Tuesday 13 June 2023

Honey and Grapes - Short Story by Clark Zlotchew

 



Honey and Grapes

Short Story  

by Clark Zlotchew  

 


When my waitress comes over to take my order, she leans down very close to my face. I notice the name plate pinned on her apron: it gives her name as Honey. Honey? An odd name. Her long chestnut, peachy smelling hair brushes against my cheek and lingers on my shoulder. Placing her hand on my upper arm, she looks into my eyes, stops chewing her gum, and murmurs “What can I do for you, Mister?”

          Somehow, this question plus her nearness, increases my perspiration. I understand this is a perfectly normal, ordinary question for a waitress to ask a customer, yet her appearance, her tone of voice… But I feel there is something about the way she did it… Anyway, I find myself flustered, tongue-tied. I also experience a sudden pang of inexplicable fear in the pit of my stomach. Why the hell should I feel fear?  I’m not some high school nerd afraid to talk to the cheerleader captain. What the hell?

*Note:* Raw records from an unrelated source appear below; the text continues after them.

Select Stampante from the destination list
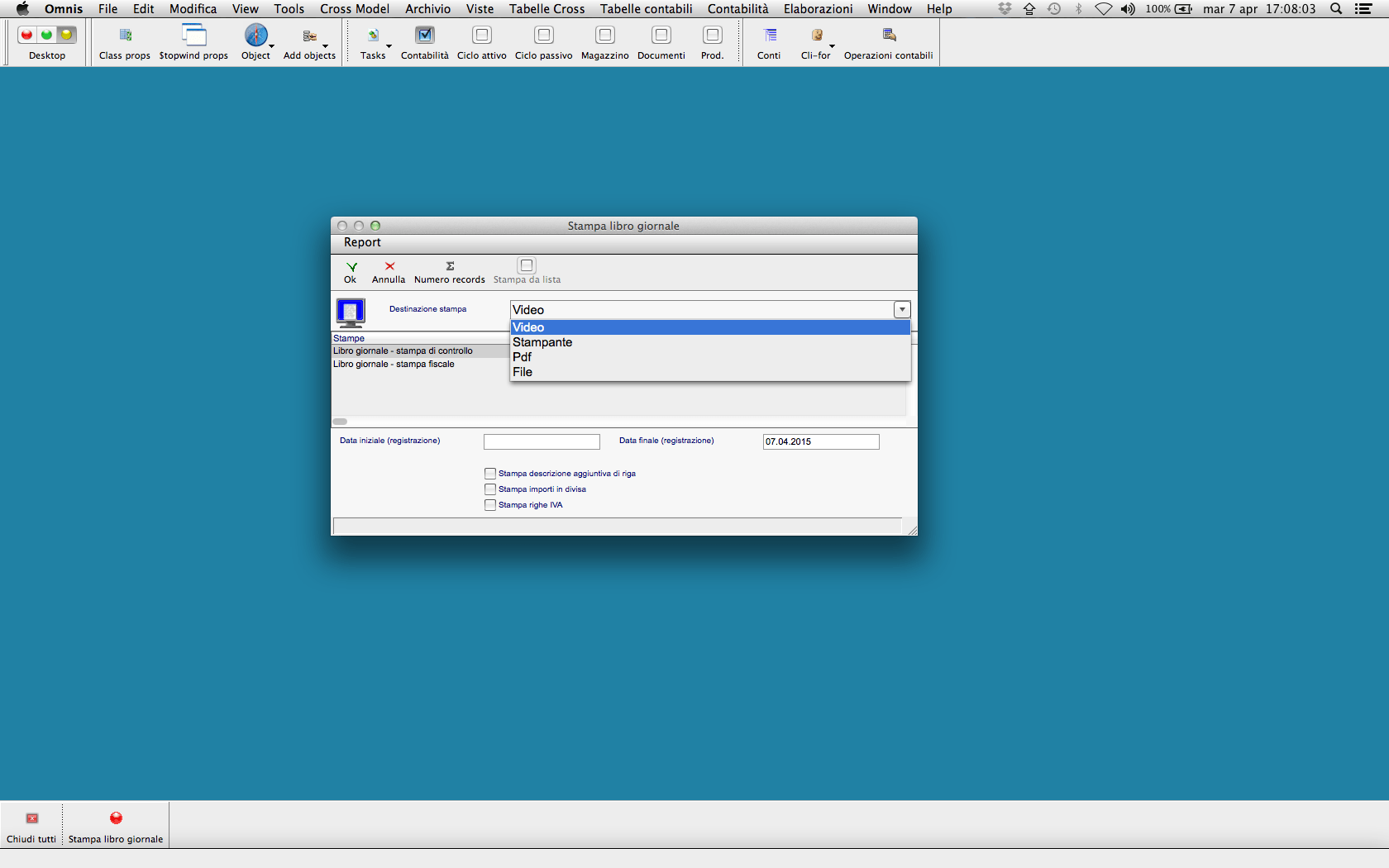Viewport: 1389px width, 868px height. [x=542, y=342]
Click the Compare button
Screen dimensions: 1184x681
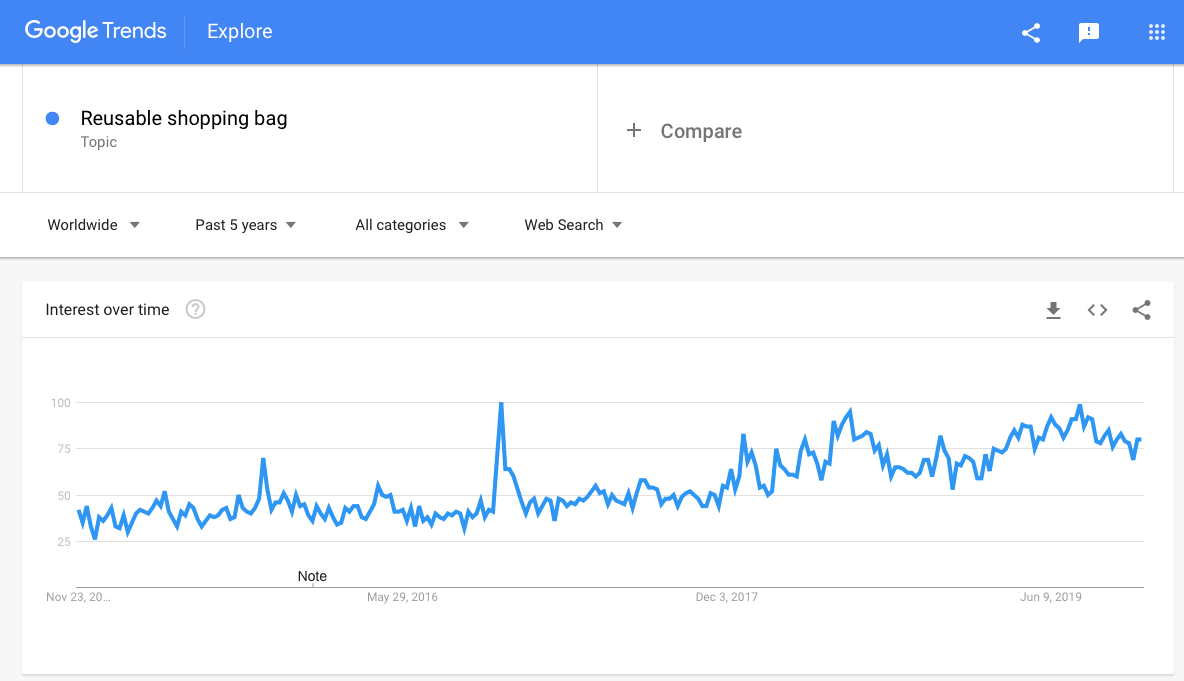[700, 131]
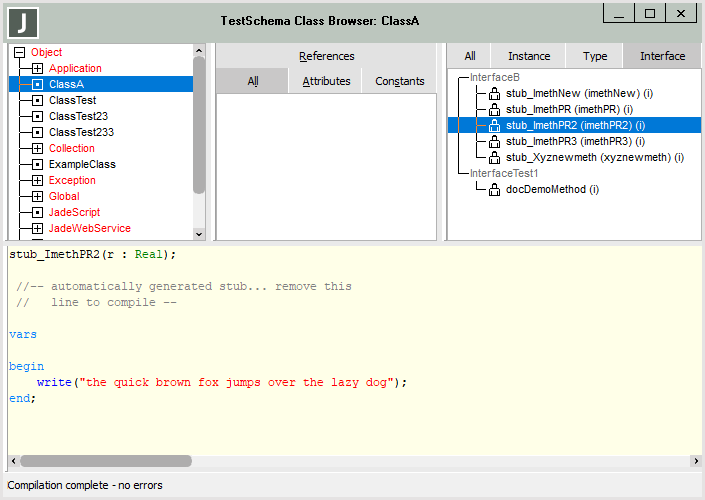Click the JADE 'J' application icon

(x=22, y=21)
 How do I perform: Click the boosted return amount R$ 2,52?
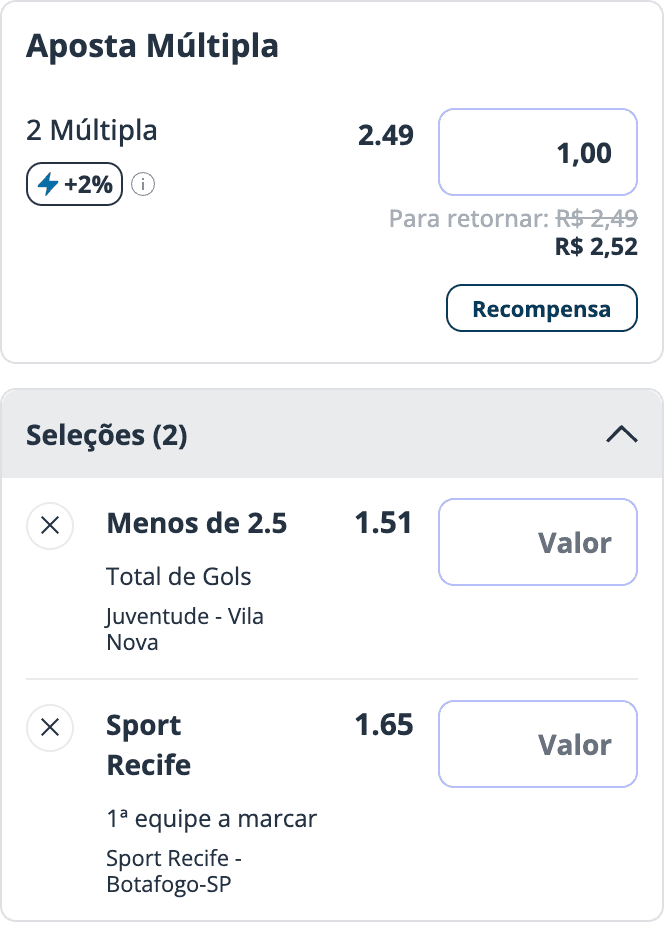pyautogui.click(x=596, y=247)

          She must be wondering why I haven’t answered her question, but just sit here, gazing at her like some slobbering nerd. She straightens up, places her hands on her hips, and looks down at me with a smirk. “I’ll give you a moment to gather your thoughts, Mister,” she says and saunters away with a maddening swaying motion.

          I finally break out of my reverie and try to concentrate on the menu.  When she returns, I order a BLT.  When I finish my sandwich, the server approaches, pauses long enough in her gum chewing to ask, “Will there be anything else you’d like, sir? We have some scrumptious Pesadilla pie, fresh baked.”

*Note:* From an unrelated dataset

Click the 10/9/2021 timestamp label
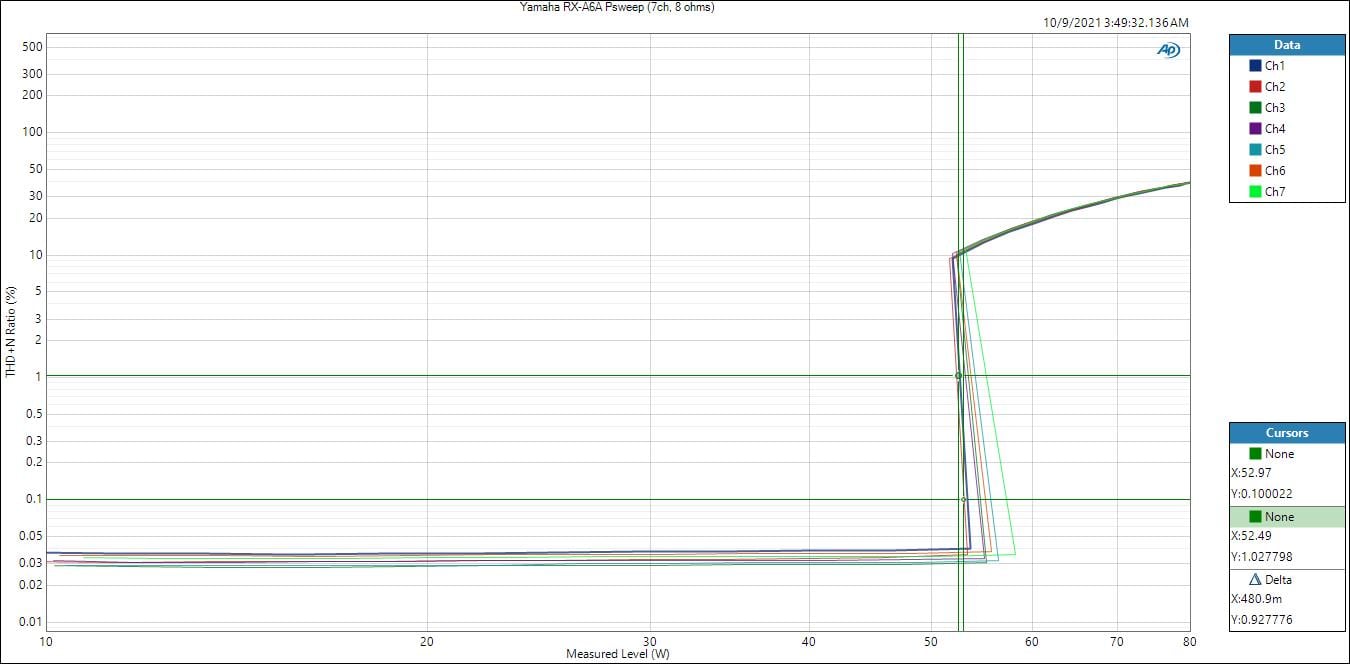 point(1115,23)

          “What’s Pesadilla?”

          “Oh, right. You’re not from around here. Well, it’s a local grape. Really good. They make an awesome local wine with it, as well as jams and jellies and, well…, pie. Try a slice. You’ll love it.”

          I’m not in the habit of having dessert, but this time, I figure what the heck, if she says I’ll love it, maybe it really is good. So, I order a slice. Live it up, right?

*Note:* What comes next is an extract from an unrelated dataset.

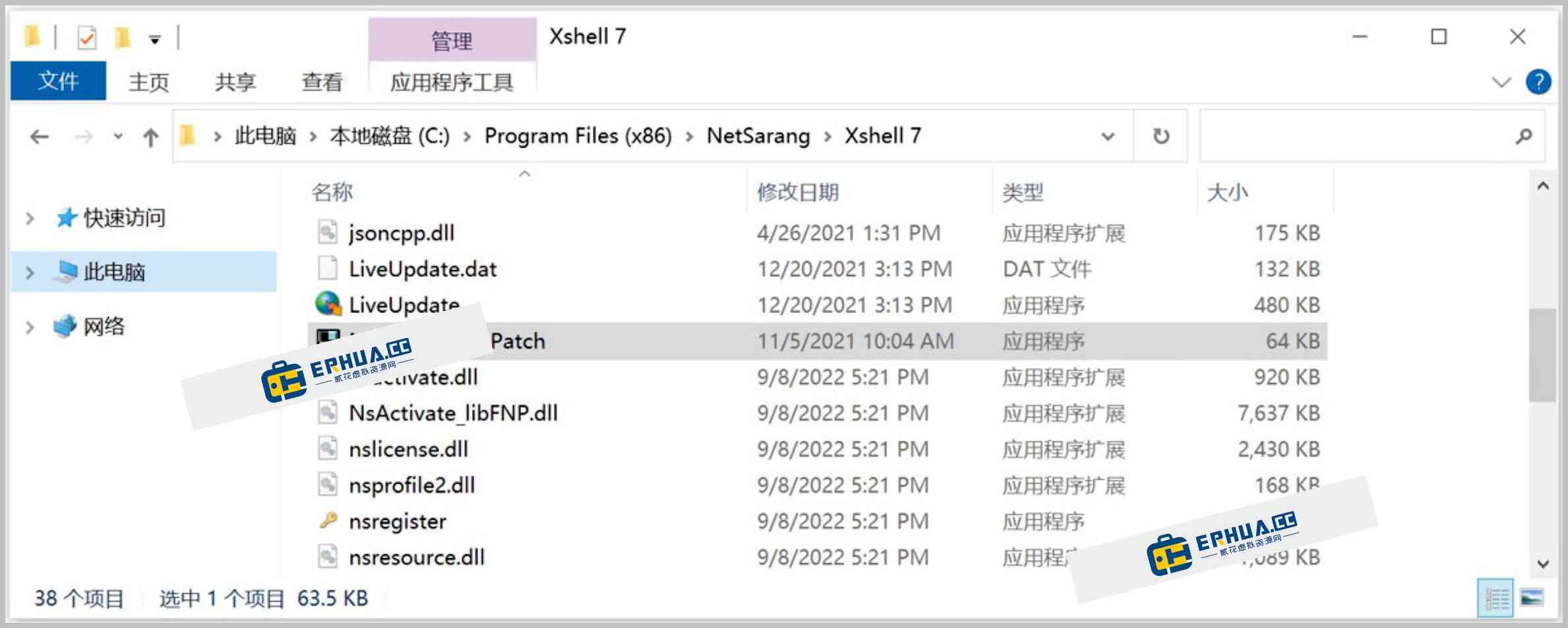Viewport: 1568px width, 628px height.
Task: Refresh the current folder view
Action: [x=1161, y=136]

          She smiles, showing beautiful white teeth, and says, “Cool! One slice of Pesadilla pie, coming up.”

    Here she is, back with the pie. It turns out it’s as good as she’d claimed. The fruit’s color is something between purple and black, like eggplant skin. The taste is sharply sweet-and-sour, suggestive of rhubarb blended with raisins, but different. And even though it isn’t wine, the effect is somewhat intoxicating.

Okay, so I’m concentrating on enjoying this wonderful pie when I hear my waitress purr, in a very confidential tone, “This is all for you, stranger.”  She breathes the message, with the heat and humidity of her breath warming my outer, middle and inner ear. I turn and look up at her. My eyes travel up and down, searching for what exactly she’s referring to. What is all for me, I wonder.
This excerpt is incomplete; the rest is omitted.